Escuchar música en vivo es un placer. Elegir algún concierto o poder ir a presenciar la actuación de algunos artistas en especial, es algo único. Lo irreversible, es sentir cierta desilusión por haber nacido fuera del tiempo en donde las grandes orquestas y cantantes de tango hicieron sus presentaciones. No hay nada que hacer. Es así.
En esto centré mis pensamientos al transcribir el siguiente texto.
Imaginé los sonidos de estas formaciones tocando en algún cabaret de esos tiempos, los pensé como músicos previos a la era del rocanrol, con sus acordes viscerales y sus ritmos llenos de esa fuerza arrolladora. Con atriles alineados y partituras con arreglos escritos a mano sobre hojas pentagramadas.
A todos ellos con sus trajes impecables, como una pequeña orquesta sinfónica, y solamente a uno de estos maestros luciendo pilchas de otro color. Pensé que me perdí al gordo Troilo y su sueño eterno sobre los pliegues; A Berlingieri, a Osvaldo Pugliese, a Juan D´Arienzo y sus tangos febriles.
Me vi sentado en un privado, con una lámpara de luz escasa, frente a la orquesta de Arolas, o escuchando un solo de Pedro Laurenz, o a Paquita Bernardo sorprendiéndome en cada fraseo.
Quizás alguna madrugada podría haber hecho doblete escuchando a Brignolo tocando Chiqué, y después en algún otro cabarute del bajo encontrarme con Pedro Laurenz y su fueye integrando el magnífico Quinteto Real.

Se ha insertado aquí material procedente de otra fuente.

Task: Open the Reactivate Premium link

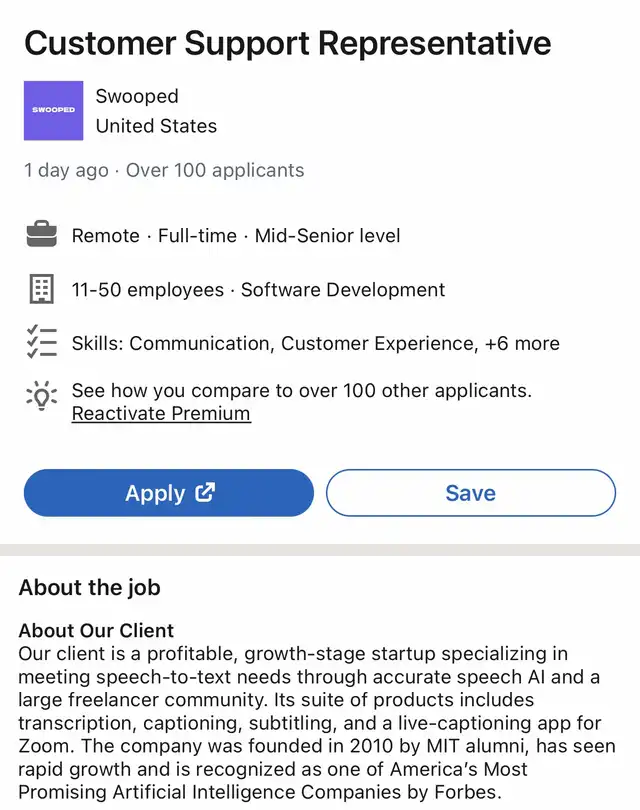Action: [161, 414]
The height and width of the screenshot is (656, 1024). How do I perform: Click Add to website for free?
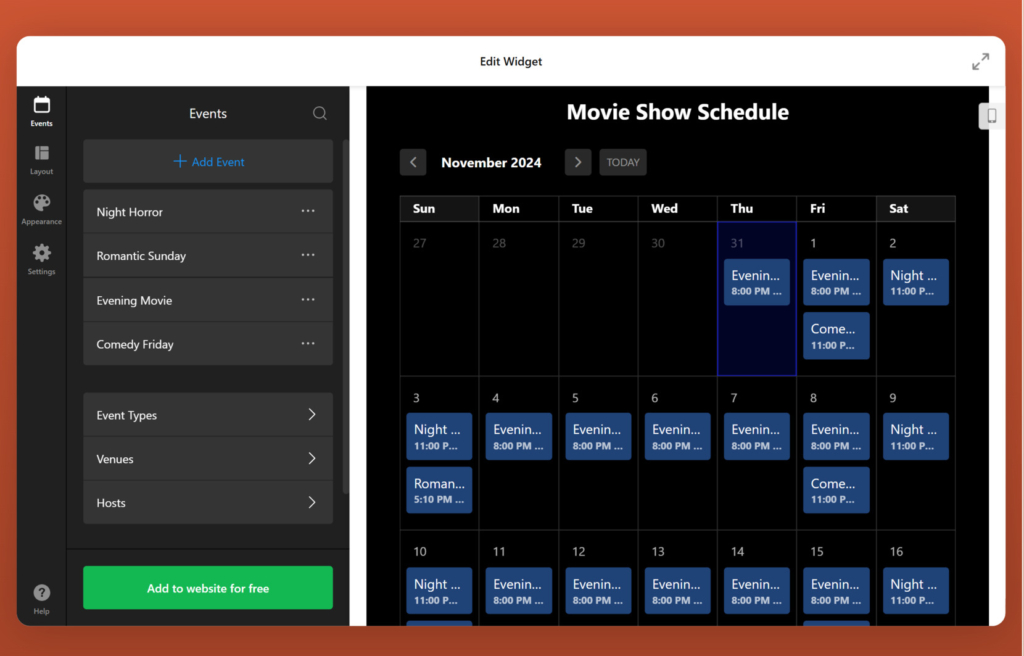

Otra variante posible hubiera sido prenderme en algún bailongo animado por José Basso, o por Miguel Caló. O deleitarme con la voz del tano Fiorentino, o de Angelito Vargas, o de Raúl Berón (uno de mis preferidos), o escuchar al Ofe con su tremenda voz desgranar alguna milonguita lunfarda. Que se yo. Tantos, pero tantos nombres se cruzan por mi mente, que sería datearlos solo por una cuestión de catarsis.
Eso si. Al polaco Goyeneche me lo crucé en esta vida. Y lo tuve frente a frente interpretando tres tangos, sobre un pequeño escenario, con un temblor al que su enfermedad lo sometía, cantando como jamás lo hubiera imaginado.
Y esa noche yo también me contagié de sus temblores, y entendí el valor de ciertas emociones que se hacen residuales para toda nuestra vida.